---- Material for the task

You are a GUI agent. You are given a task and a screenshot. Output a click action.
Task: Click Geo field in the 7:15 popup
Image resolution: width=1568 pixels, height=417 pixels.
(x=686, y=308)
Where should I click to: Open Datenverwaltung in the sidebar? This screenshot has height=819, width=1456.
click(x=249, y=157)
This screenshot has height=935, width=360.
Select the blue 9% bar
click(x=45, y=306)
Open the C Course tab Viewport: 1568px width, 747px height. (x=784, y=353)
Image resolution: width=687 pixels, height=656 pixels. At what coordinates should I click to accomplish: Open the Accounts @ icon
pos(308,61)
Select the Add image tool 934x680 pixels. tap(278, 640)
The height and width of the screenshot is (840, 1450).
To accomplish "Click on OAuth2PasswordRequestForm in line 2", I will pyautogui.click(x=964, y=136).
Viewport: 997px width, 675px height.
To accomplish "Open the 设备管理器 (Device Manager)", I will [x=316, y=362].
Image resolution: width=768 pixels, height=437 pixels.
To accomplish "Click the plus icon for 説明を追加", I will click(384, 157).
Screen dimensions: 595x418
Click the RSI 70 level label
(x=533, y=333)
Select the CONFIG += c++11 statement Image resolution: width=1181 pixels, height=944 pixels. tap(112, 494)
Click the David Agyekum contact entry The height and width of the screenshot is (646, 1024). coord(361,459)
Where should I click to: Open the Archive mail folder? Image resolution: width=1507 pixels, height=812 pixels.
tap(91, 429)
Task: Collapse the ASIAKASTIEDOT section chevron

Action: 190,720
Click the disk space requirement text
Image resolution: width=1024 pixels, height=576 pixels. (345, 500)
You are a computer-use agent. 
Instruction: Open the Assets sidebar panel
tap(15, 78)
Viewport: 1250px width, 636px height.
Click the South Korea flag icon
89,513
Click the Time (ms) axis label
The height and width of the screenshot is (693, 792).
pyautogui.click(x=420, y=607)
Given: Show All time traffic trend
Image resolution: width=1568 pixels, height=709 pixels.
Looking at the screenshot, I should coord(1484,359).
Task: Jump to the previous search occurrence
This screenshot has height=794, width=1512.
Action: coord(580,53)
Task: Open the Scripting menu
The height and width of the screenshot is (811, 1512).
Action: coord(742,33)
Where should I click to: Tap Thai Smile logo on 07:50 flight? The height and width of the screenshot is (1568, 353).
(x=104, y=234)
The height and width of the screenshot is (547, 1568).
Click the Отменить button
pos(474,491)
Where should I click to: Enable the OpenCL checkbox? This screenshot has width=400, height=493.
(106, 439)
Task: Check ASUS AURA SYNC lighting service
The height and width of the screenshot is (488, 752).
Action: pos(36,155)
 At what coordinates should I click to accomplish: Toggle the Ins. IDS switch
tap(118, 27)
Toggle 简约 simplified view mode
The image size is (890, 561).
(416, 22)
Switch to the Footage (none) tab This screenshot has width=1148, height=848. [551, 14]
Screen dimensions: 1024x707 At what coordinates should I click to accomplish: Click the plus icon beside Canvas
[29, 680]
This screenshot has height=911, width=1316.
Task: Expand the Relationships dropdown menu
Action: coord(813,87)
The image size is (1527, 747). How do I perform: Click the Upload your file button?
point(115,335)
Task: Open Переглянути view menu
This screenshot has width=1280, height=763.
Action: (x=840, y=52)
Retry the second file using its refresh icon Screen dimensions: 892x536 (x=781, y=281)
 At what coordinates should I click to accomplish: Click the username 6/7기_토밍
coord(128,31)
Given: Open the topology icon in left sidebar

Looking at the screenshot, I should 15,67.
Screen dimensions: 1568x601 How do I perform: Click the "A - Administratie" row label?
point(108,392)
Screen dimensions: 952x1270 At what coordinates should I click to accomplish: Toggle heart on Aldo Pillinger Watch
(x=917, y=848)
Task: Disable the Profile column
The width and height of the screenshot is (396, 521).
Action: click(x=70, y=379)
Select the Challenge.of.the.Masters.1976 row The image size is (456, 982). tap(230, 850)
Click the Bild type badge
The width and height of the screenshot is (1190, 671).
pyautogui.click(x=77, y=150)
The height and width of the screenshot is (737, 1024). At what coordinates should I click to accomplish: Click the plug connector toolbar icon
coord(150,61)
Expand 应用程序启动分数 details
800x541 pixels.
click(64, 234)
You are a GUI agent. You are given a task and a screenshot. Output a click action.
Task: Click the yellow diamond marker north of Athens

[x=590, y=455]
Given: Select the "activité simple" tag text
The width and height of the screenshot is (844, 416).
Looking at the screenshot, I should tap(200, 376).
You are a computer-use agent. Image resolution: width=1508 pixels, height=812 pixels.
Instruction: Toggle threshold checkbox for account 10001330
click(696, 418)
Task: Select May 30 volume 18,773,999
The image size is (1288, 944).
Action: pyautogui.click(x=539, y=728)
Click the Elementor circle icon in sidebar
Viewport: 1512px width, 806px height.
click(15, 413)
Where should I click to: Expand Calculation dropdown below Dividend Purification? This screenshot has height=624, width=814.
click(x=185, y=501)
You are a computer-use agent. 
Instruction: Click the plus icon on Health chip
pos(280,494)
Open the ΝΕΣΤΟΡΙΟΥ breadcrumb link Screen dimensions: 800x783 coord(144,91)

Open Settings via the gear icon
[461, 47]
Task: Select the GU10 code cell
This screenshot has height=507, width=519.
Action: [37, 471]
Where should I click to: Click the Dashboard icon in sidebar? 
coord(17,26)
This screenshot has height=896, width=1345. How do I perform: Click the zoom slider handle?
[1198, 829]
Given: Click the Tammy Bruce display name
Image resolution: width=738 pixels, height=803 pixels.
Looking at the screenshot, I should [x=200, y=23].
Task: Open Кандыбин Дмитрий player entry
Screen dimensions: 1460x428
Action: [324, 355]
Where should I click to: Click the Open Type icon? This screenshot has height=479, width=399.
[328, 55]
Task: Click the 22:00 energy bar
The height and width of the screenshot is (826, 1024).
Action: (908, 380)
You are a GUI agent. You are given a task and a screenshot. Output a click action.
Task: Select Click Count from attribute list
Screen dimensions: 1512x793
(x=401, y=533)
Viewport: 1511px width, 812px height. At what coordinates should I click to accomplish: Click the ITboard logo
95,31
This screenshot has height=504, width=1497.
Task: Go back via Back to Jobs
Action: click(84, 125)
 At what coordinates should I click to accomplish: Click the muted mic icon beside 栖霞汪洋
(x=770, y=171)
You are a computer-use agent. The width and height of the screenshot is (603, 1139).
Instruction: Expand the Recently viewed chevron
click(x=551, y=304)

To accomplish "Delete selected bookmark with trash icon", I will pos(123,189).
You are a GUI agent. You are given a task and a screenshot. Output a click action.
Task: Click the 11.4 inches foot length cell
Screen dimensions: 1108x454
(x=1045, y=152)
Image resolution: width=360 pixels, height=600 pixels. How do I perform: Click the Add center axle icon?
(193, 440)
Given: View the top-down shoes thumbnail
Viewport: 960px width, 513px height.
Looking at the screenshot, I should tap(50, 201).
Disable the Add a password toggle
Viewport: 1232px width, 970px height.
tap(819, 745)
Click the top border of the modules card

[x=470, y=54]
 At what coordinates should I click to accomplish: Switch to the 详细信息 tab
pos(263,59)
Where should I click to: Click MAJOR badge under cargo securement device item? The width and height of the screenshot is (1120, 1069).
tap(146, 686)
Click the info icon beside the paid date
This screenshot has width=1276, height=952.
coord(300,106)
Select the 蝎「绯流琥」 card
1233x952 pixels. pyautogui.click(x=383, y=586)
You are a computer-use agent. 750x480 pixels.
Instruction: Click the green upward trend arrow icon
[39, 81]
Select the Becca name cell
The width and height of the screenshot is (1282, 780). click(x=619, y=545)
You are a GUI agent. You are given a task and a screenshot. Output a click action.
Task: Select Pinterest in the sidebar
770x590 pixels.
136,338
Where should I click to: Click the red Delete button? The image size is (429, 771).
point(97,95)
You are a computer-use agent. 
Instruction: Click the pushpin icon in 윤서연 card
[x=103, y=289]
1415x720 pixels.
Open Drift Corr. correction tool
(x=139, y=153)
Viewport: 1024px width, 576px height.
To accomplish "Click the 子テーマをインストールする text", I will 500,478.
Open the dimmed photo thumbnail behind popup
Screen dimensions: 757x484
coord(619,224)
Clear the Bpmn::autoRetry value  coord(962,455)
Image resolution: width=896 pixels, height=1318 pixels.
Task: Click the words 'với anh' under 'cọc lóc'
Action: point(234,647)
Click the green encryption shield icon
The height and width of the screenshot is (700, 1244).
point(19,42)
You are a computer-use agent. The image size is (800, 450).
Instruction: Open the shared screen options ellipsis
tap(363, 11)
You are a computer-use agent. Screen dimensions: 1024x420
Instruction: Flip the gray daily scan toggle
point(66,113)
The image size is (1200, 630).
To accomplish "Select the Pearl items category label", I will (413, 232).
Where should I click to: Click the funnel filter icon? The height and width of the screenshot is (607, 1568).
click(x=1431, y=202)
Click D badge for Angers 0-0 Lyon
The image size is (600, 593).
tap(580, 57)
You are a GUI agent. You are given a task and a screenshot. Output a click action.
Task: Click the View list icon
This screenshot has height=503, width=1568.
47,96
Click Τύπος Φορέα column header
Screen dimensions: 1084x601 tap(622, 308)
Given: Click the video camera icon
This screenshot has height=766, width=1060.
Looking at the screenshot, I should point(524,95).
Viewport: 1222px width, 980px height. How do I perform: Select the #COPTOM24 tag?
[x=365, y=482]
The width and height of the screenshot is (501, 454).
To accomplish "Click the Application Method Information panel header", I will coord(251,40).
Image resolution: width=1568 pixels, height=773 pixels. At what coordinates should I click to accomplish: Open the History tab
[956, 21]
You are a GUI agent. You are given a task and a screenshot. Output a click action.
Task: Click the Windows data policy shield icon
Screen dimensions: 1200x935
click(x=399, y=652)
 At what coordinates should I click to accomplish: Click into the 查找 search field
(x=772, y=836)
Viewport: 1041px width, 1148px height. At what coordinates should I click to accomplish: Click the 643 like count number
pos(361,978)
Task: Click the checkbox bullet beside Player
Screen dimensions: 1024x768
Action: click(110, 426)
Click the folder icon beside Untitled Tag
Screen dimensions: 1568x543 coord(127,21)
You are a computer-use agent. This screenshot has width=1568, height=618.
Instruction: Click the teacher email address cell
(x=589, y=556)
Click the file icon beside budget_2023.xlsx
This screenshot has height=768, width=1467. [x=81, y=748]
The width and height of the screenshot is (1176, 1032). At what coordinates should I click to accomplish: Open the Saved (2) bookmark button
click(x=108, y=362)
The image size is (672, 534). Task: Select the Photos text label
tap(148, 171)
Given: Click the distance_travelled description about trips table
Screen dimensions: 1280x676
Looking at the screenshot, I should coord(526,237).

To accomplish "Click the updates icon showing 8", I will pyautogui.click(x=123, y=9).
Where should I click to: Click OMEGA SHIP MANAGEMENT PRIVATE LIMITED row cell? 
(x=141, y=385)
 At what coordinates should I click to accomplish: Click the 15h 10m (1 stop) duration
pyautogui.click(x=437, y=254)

--------

Assigned task:
Whenever the word "entry" occurs in a line above, copy that line.

Reply to the task:
Click the David Agyekum contact entry The height and width of the screenshot is (646, 1024). coord(361,459)
Task: Open Кандыбин Дмитрий player entry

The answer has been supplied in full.